Allan soon scored another “understanding the boat” win at our Raymarine nav station, when he pulled in a weather overlay. Seeing the storm systems over Texas and Florida was jaw-dropping. How are we getting the data feed? TBD… We’re drinking from a firehose, learning as we go on this delivery/shakedown cruise.
Throughout the day, we took turns at the helm, enjoying VHF banter with the bridgekeepers, whimsical exchanges with passing boaters, such as the woman who waved at Allan and joined her hands in namaste, or the friendly young dock helpers at a marina who did a double-take upon hearing Sarah was our delivery captain.

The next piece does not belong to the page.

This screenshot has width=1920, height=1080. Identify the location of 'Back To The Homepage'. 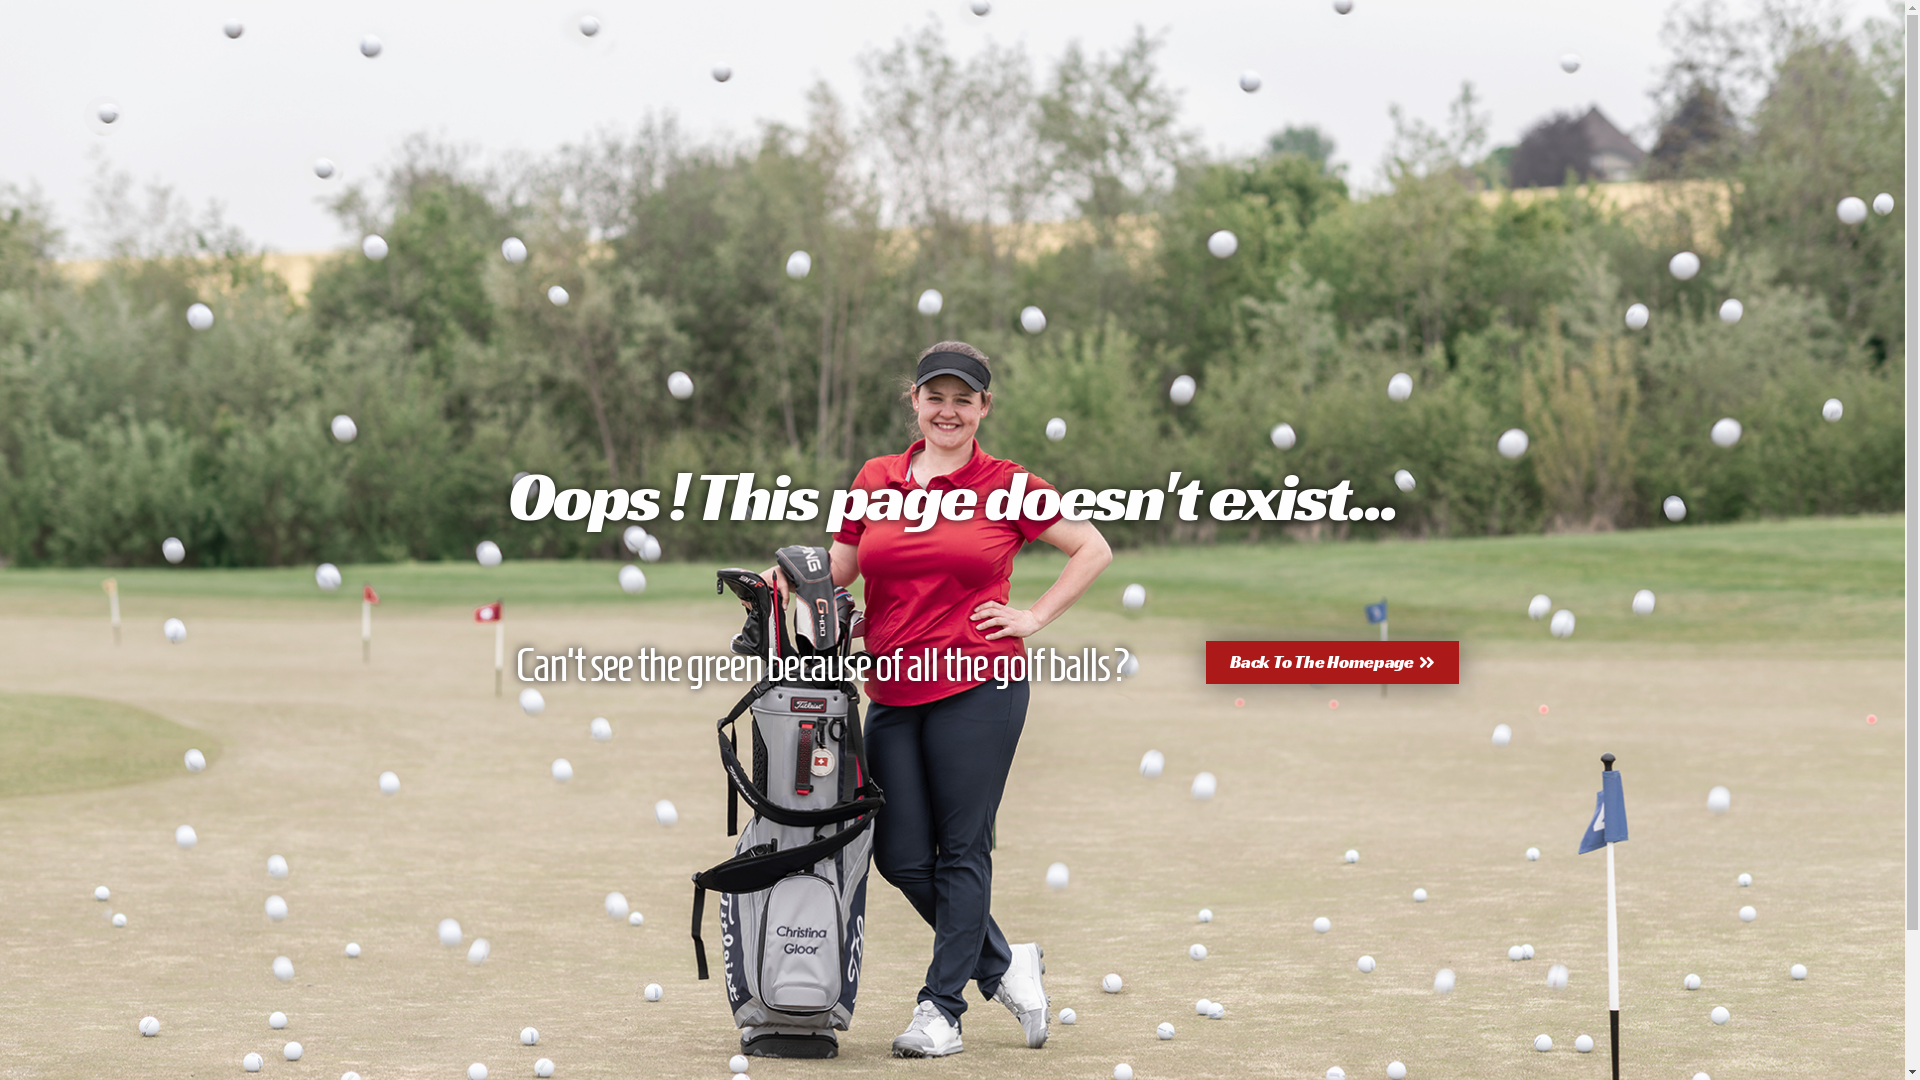
(1332, 662).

After we crossed into North Carolina the waterway felt much busier, especially as we neared Southport, where we tied up at the fuel dock for the first part of the night. Given the strong tidal pull on the Cape Fear River, we departed at 1 am to get across this river and through a subsequent cut with the current in our favor. The only traffic on the river at that early hour were two large tankers.

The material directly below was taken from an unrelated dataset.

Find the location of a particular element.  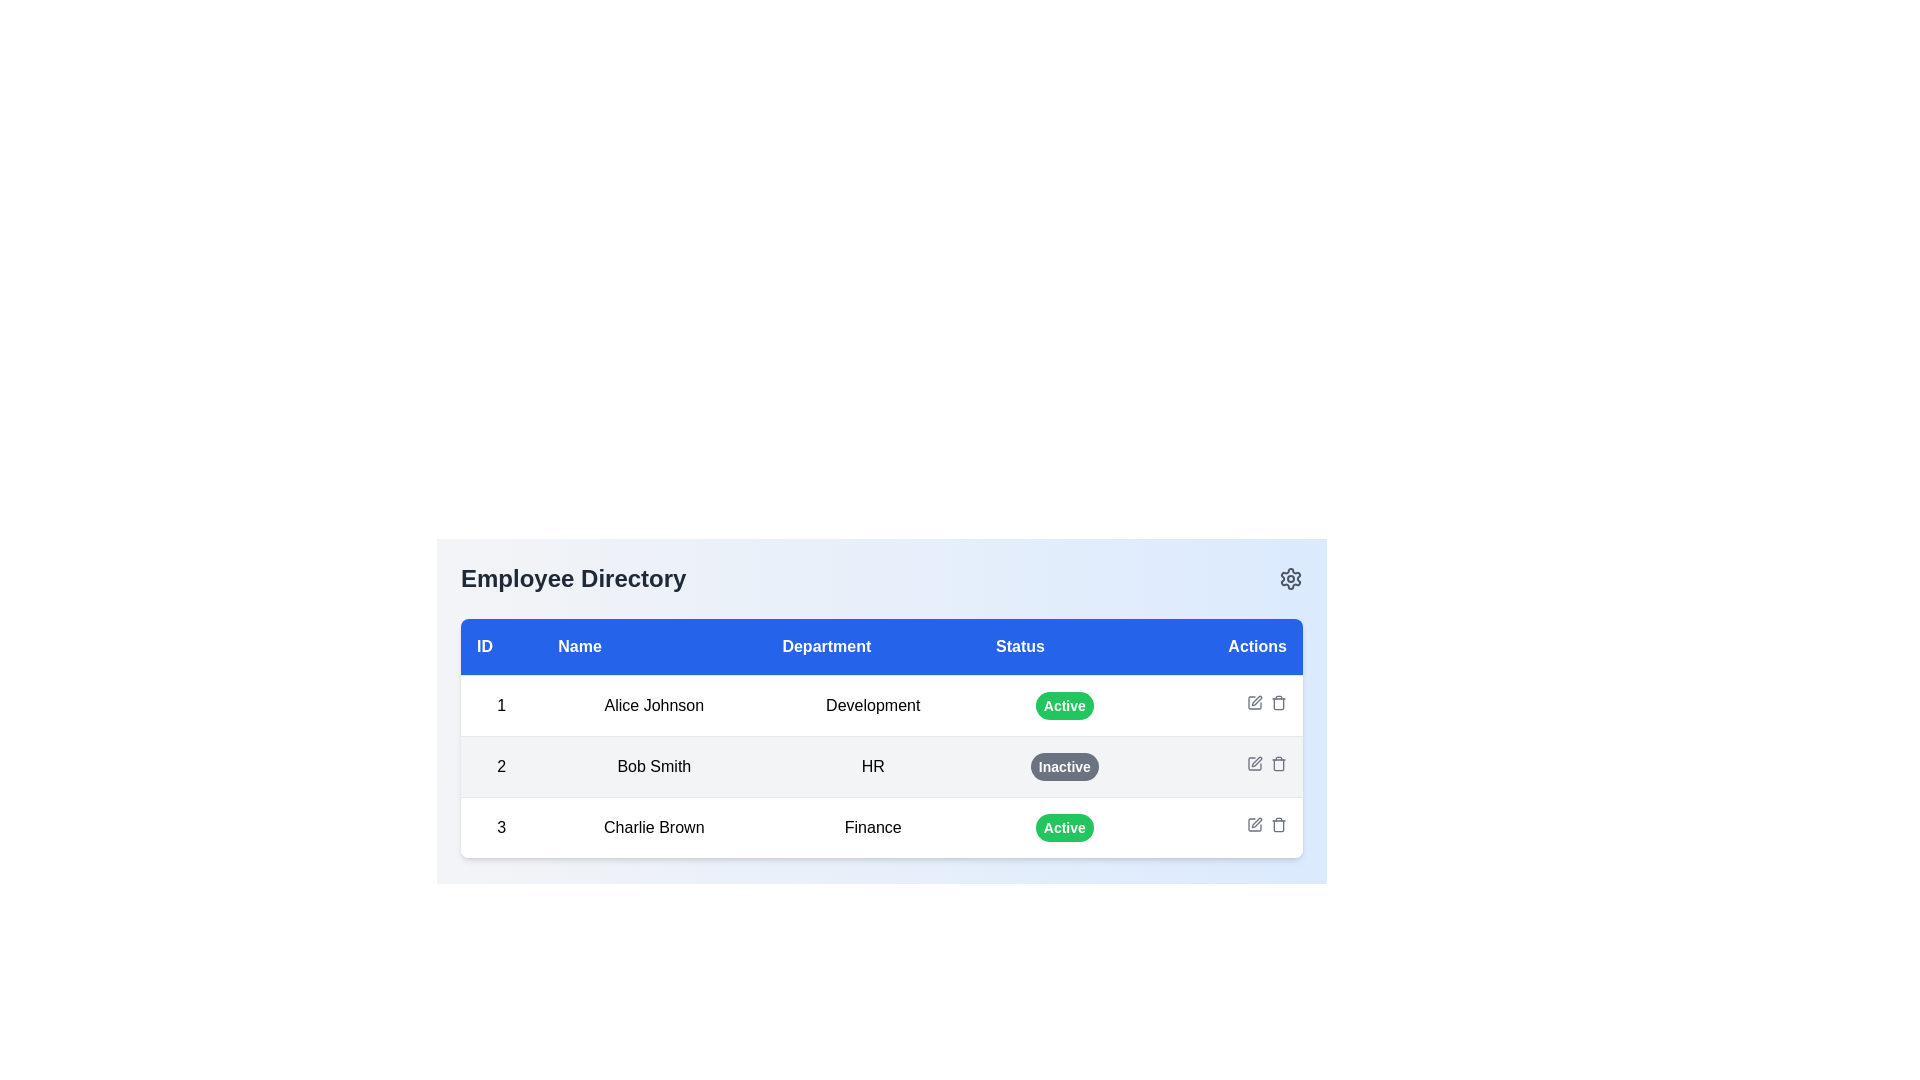

the 'edit' button located in the 'Actions' column of the second row of the table is located at coordinates (1253, 701).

Earlier, we’d agreed that after the cut, we would decide whether to anchor at the first available spot, or press on to the Wrightsville Beach Bridge, where we would get some more sleep, and be ready to move again when the bridgekeeper opened the bascule at 7 am. We decided to press on, with each of us playing a role in the cockpit. We alternated turns at the helm and keeping watch from both the port and starboard sides. The watchers used a large spotlight to pick out the unlit day-markers as we passed them. Running the Garmin BlueChart app on an iPad was helpful, as it had details and comments that the Navionix chart on our chart-plotter lacked. We would not attempt navigating this way with fewer than three crew, and then only if we had an urgent need to do so.

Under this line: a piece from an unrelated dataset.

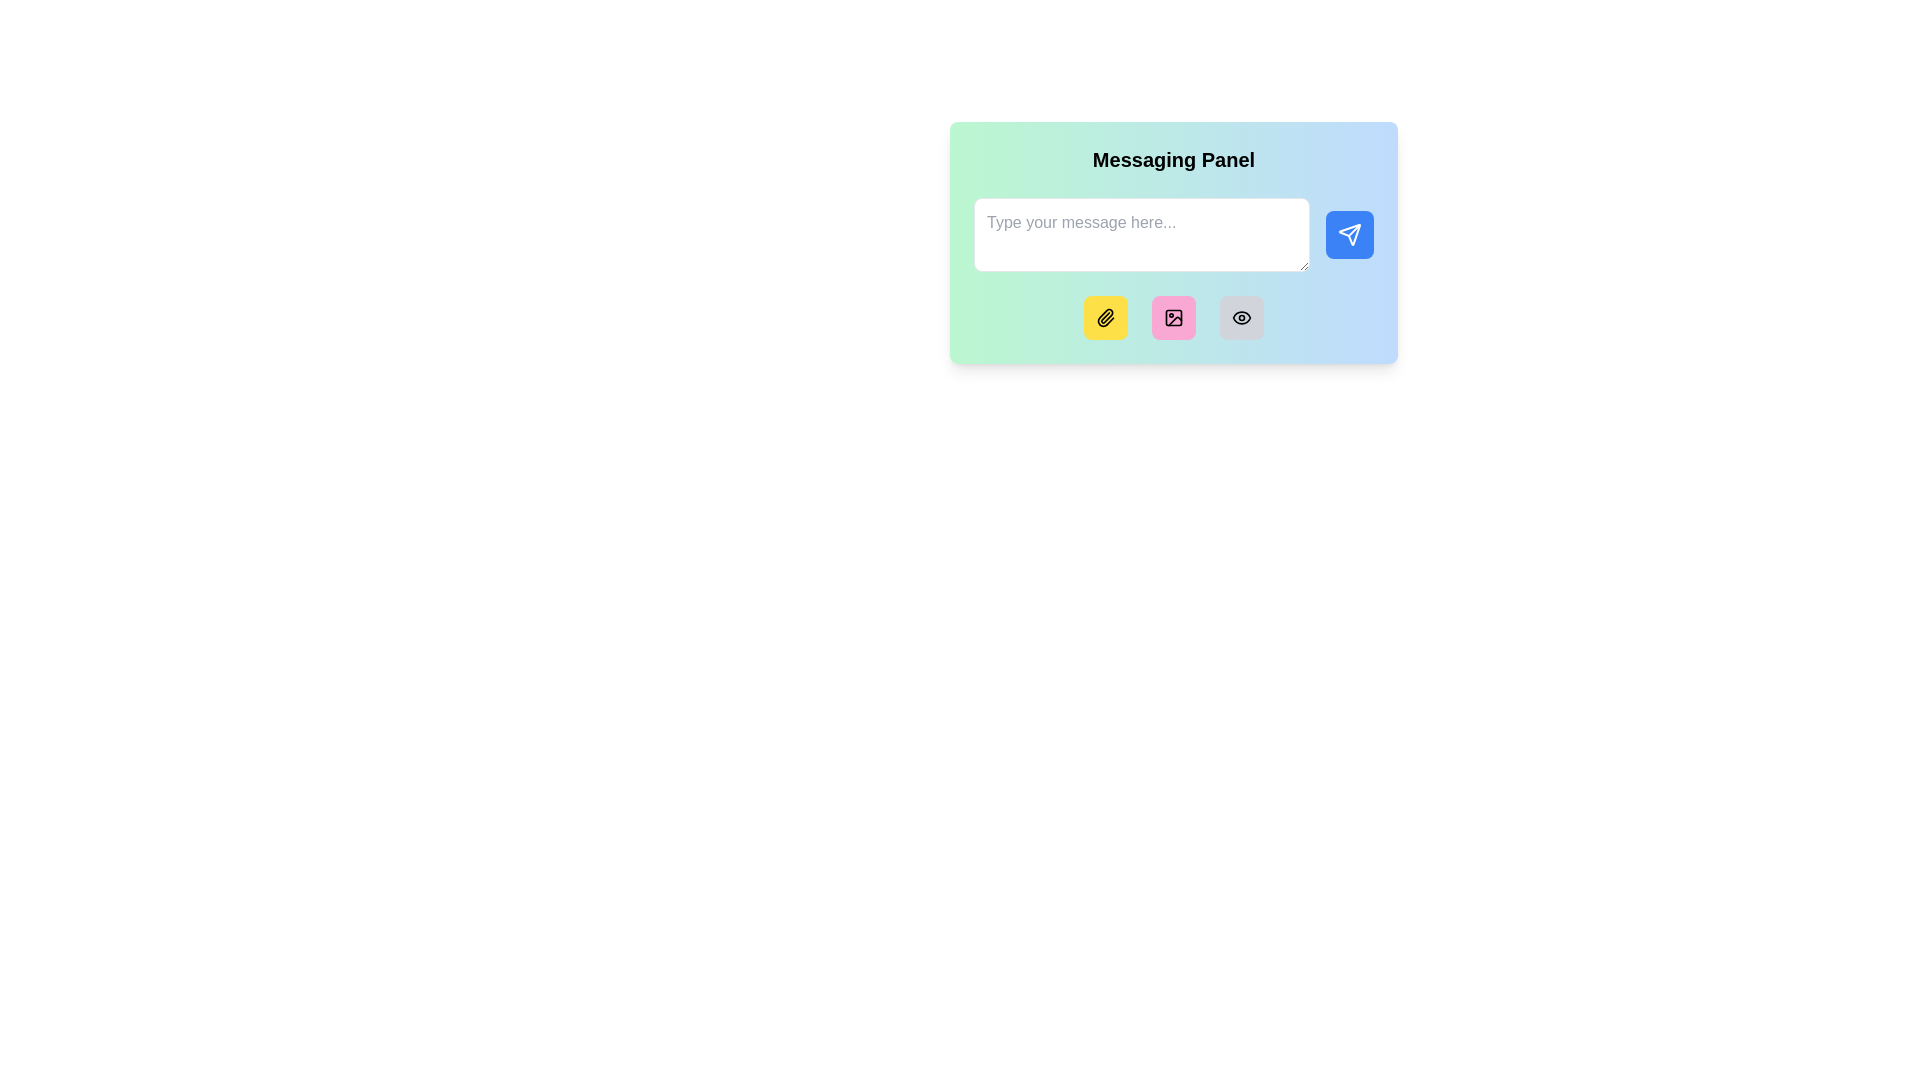 The height and width of the screenshot is (1080, 1920). I want to click on the 'Send' button icon located in the top-right region of the 'Messaging Panel', which has a blue circular background with a white symbol, so click(1349, 234).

Our urgency on this trip has been driven by schedules. Sarah needs to leave the boat soon, and we need to get back to work, so we’ve been putting in long hours at the helm each day to push north. Knowing bad weather would be moving in late Monday, we wanted to make the most progress we could safely make. We had hoped to reach Beaufort, NC, but the weather forecast persuaded us to plan to hunker down in Swansboro, NC, instead. After we made it through the Onslow Beach Bridge – which will not open when winds are 30-mph or above – we called several marinas before finding space at the Town of Swansboro Marina. Almost to town, we clearly saw a bear standing on its hind legs in the middle of a grassy clearing leading to the waterway. It peered as intently at us, as we did at it, as we motored by.
Conditions seemed to be worsening when we arrived at the dock, with opposing wind and current making the maneuver into a slip pretty challenging, so after a couple of exploratory circles, we tied up at the T-dock instead.
Mike, a liveaboard sailor who works in the adjacent Bake, Bottle & Brew, came down to the dock to grab our lines, and share some local knowledge. The tide would turn in about 30 minutes, and that should give us a window to move Vinyasa into a slip. His friend David, who’d arrived in the meantime, thought that storm surge might negate that calm. Concerned about the 50-mph gusts forecast, we removed Vinyasa’s canvas bimini while we waited.
Fortunately, as Mike predicted, the current did calm down and we soon moved Vinyasa into the widest of the slips – we had our pick of the seven-slip marina. David came back out onto the dock to catch our lines in driving rain.
After tieing her down securely, we promptly strolled over to have a celebratory drink and thank Mike at the Bake, Bottle & Brew.
We left the store with David, who provided a short but memorable tour of Swansboro…which will be the subject of another post. This one is more than long enough already!